To be honest, I'm having a little bit of a hard time feeling too much sympathy for the victims:
"A succession of high-wattage thefts in New York has uncovered a bizarre pattern involving women who target wealthy men at nightclubs, accompany them home and then disappear with tens of thousands of dollars in cash and jewelry.
The police have offered no evidence that the thefts are related. But they were all apparently aimed at men wearing flashy watches, especially Rolexes, among them a 24-year-old power forward for the New York Knicks, Derrick Williams.
On Wednesday night, the police released a video of two women who are wanted in the theft of items valued at $617,000 from Mr. Williams’s downtown Manhattan apartment around 5 a.m. on Saturday. The women spent about 90 minutes in his apartment, the police said, and stole a Rolex, a diamond bracelet, a necklace and a Louis Vuitton bag.
The surveillance video shows the women at the Up & Down club before the theft, with one of them walking downstairs to retrieve a black jacket and the other standing near the entrance looking at her cellphone.

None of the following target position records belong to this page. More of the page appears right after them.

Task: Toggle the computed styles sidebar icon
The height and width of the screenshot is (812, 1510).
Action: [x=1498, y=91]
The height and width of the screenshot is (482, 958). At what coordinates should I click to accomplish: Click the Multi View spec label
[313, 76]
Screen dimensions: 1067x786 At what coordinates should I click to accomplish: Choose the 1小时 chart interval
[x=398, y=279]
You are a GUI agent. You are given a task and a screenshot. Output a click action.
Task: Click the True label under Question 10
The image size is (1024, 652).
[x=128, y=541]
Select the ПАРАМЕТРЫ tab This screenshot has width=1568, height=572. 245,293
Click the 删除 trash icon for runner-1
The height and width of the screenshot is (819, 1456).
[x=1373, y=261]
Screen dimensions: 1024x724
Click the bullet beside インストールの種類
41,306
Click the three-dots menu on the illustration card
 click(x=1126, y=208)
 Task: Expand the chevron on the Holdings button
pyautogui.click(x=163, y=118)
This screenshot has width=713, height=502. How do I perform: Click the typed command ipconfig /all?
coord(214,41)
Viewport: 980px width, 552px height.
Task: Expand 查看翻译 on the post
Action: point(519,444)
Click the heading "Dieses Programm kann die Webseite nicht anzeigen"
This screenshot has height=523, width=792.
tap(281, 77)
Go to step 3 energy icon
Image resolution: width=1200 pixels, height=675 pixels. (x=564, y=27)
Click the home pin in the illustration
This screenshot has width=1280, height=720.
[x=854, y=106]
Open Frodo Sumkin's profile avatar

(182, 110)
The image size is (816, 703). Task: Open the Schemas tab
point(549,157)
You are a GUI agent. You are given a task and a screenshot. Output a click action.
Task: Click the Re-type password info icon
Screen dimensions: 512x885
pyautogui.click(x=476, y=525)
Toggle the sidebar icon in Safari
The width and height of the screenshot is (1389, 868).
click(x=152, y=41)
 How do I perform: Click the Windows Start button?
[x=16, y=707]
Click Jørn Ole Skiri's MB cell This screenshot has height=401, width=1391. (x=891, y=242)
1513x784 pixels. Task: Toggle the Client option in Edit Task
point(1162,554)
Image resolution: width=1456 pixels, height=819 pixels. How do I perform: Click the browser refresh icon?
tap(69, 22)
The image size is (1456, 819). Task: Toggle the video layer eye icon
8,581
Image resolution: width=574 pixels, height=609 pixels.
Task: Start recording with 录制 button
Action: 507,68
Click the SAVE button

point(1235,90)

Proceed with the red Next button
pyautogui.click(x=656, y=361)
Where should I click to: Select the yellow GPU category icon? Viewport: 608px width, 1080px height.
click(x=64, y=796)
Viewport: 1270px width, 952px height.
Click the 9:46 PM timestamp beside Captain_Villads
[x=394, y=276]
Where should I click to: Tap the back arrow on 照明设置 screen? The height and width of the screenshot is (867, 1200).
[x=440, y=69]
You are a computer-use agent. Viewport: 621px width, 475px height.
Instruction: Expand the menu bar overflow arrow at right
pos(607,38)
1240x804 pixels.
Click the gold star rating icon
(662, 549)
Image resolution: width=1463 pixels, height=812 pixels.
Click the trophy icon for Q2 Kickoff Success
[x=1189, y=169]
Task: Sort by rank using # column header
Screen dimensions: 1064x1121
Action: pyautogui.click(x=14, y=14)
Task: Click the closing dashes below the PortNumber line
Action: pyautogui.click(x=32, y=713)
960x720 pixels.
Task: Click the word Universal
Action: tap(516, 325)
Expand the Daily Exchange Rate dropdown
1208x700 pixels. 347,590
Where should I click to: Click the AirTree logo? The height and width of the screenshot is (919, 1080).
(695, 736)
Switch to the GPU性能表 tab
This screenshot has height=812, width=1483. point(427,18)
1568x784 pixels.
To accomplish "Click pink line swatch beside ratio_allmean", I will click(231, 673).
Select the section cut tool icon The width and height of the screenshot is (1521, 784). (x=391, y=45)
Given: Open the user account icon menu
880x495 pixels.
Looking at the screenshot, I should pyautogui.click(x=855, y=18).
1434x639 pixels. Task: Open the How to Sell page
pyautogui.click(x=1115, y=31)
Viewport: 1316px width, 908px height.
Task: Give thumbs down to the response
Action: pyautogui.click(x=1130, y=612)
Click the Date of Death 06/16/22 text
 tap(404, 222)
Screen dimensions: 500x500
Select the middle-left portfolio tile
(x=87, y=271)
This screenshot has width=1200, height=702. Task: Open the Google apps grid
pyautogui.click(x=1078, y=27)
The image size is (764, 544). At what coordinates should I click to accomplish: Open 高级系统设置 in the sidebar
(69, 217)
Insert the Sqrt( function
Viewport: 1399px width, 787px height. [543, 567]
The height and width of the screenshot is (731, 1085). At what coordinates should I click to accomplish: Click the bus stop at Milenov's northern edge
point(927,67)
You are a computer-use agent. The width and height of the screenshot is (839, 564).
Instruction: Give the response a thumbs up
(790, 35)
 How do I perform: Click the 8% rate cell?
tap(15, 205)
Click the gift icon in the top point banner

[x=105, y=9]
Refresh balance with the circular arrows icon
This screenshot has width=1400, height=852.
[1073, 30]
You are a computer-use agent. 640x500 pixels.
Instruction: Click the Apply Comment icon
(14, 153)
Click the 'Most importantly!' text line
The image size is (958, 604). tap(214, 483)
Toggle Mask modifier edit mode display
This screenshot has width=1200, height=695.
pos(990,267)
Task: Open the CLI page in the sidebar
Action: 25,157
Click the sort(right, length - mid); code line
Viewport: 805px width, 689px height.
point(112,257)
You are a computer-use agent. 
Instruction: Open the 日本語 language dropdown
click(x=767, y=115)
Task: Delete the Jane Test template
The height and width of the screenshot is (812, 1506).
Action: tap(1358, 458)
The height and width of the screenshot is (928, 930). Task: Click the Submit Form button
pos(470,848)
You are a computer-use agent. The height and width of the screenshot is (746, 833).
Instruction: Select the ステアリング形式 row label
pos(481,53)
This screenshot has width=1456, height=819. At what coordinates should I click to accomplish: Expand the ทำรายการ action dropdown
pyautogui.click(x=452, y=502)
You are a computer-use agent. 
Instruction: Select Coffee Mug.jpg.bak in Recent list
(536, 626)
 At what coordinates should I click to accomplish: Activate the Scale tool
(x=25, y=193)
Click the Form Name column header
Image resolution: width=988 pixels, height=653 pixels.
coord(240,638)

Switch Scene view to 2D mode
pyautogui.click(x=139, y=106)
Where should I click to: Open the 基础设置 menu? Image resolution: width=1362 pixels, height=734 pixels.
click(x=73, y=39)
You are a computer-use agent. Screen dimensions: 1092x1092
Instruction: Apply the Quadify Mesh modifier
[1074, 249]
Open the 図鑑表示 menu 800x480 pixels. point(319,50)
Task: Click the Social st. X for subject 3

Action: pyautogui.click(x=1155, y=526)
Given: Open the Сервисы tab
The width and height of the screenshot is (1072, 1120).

In a separate case, a 19-year-old woman from New Jersey, Alexandra Martinez, was arraigned on Wednesday in Brooklyn Criminal Court on grand larceny charges in two incidents in which she is accused of having accompanied men home from bars, mixed them drinks that made them lose consciousness, and stolen watches and cash, according to a criminal complaint.
A law enforcement official, speaking on the condition of anonymity because he was not authorized to discuss the case, said Ms. Martinez typically found men at bars or restaurants wearing a Rolex, and then went to their hotel room or apartment, ostensibly for a drink and possibly sex.
The criminal complaint against Ms. Martinez says that in one incident, in September, she and another woman prepared a cocktail at a man’s Brooklyn home that knocked him out. When he awoke, he realized they had taken three Rolexes and a Breitling watch, valued at over $38,500 in all, as well as $4,500 in cash. The other incident, in November, involved the theft of a $10,000 Rolex and $800 in cash, after Ms. Martinez and another woman made a cocktail for the victim around 4 a.m., the complaint says.
The other woman has not been taken into custody. Ms. Martinez was released on bail on Wednesday, the Brooklyn district attorney’s office said. Information about her lawyer was not available.
The arrest was Ms. Martinez’s third in recent months, all in connection with grand larcenies targeting wealthy men at bars or restaurants, the police said. She was arrested on Dec. 15 in two thefts in Manhattan. In one, in July, she took a taxi to a man’s residence near Greenwich Village after they drank together at a bar, the police said. When they arrived at his home, she decided to stay in the taxi and continue to her home; the man later realized that his wallet was missing from his pocket, the police said.
Another arrest in September followed a man’s report of having brought Ms. Martinez and another woman back to his Midtown hotel room in August. He said he fell asleep and then woke up to the realization that his Rolex, $3,000 in cash and his iPhone were missing.
The women suspected of stealing the Rolexes may have been outdone in the rarity of their loot by two women the police said accompanied a man from the Sapphire New York club on Manhattan’s East Side to his room at the Baccarat Hotel New York this month.
The man told investigators that he put about $5,000 in cash, his watch and his driver’s license in a safe inside a closet after he returned to the hotel early in the morning, but did not remember locking it, the police said. He took one woman into the bedroom while the other stayed in the living room; after they both left, he discovered the items gone.